Despite this there are a few features of my approach I'm quite proud of:
-
Strong typing on the output of generator functions (functions which
yield
). In a somewhat hacky way due to not being able to modify the generator returned by a generator function, the generator returned is replaced with a similar iterable class which tries to copy the original generator (but validates the output of__next__()
). -
Flexible lists of possible types - being able to type a parameter as
[int, str]
as well as juststr
, so either a string or an integer value will be allowed.
This should sum up all the key things you need to know about supported function annotations and applying the decorator:
class SomeClass():
@staticmethod
@dynamight.strong
def happy_function(name : str):
# this ordering works correctly
pass
@dynamight.strong
@staticmethod
def sad_function(name : str):
# this ordering will cause an exception when the module is initializing
pass
An instance of a subclass will be accepted as well as an instance of the class
@dynamight.strong
def some_function(anything : object):
pass
# This wont throw a TypeError as str is a subclass of object
some_function("something")
However currently specifying a type of item within a collection is not implemented
bool, str, int, list, dict, float, object, tuple, set, None
# also custom classes will work too
@dynamight.strong
def some_function() -> None:
pass
# None will be converted to type(None) behind the scenes, so use None.
It's not going to have any effect on functions without annotations though
@dynamight.strong
class Hogwarts():
# will be wrapped but has no effect
def add_troll_to_dungeon(self, troll, dungeon):
pass
# will be wrapped and type checked when called
def move_stairs_around(self, angle : int) -> None:
pass
Trying to apply typing to them is useless but it's not going to break your functions with them in
Feedback appreciated!
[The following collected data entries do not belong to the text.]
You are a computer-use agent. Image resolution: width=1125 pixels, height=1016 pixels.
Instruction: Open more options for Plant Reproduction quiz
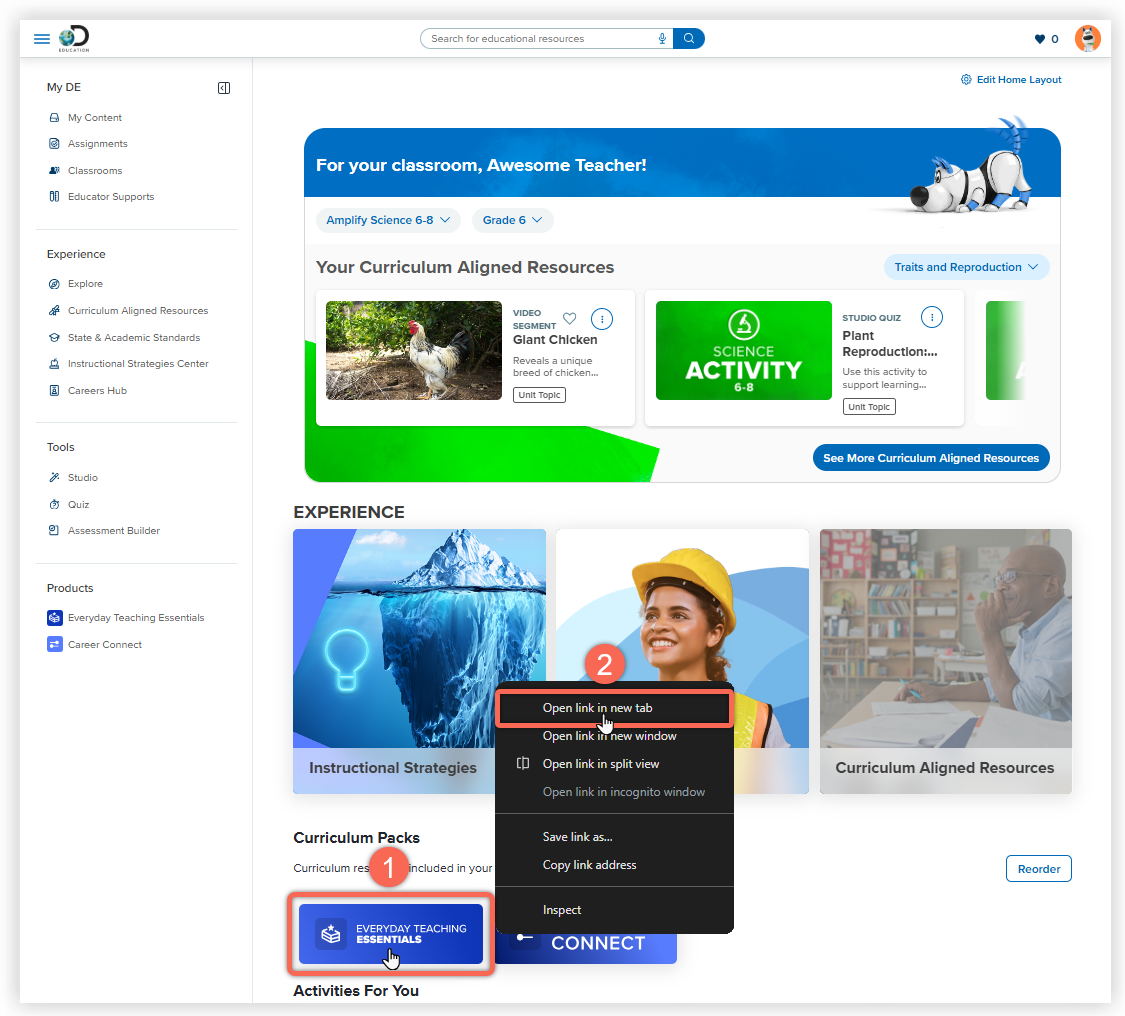click(931, 317)
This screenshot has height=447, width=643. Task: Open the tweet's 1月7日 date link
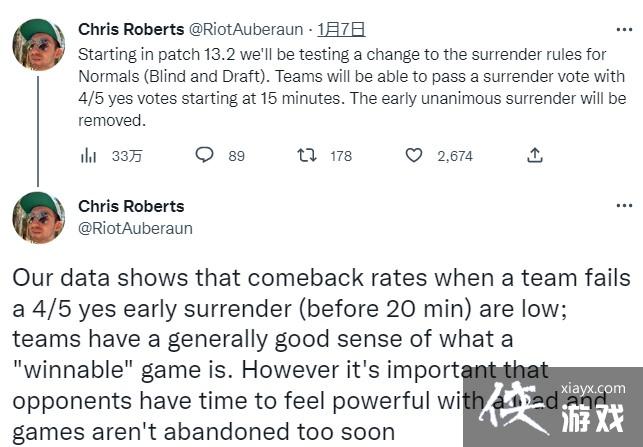click(341, 30)
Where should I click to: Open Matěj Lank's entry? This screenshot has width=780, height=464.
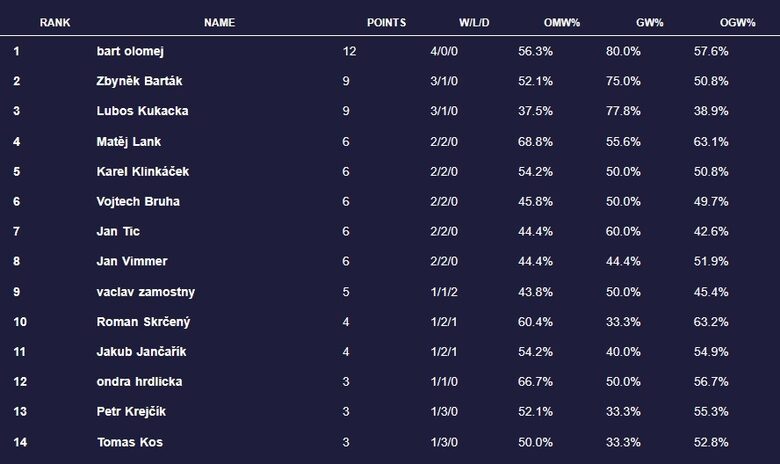[x=129, y=141]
This was a project I worked on with an aim to see what I could get just done and released ASAP, rather than starting another programming project I don't get around to finishing.
A few other ideas I had for this but didn't have time for are:
- Using the
typing
library to check for collections of typed items as function annotations. - Since strong typing doesn't seem as necessary in Python/isn't integral to the language, another idea I had was something like a wrapper which performs a conversion on inputs which don't match the type in the annotation, to the specified type, through some sort of graph of transforms. Would be a kind of defensive programming.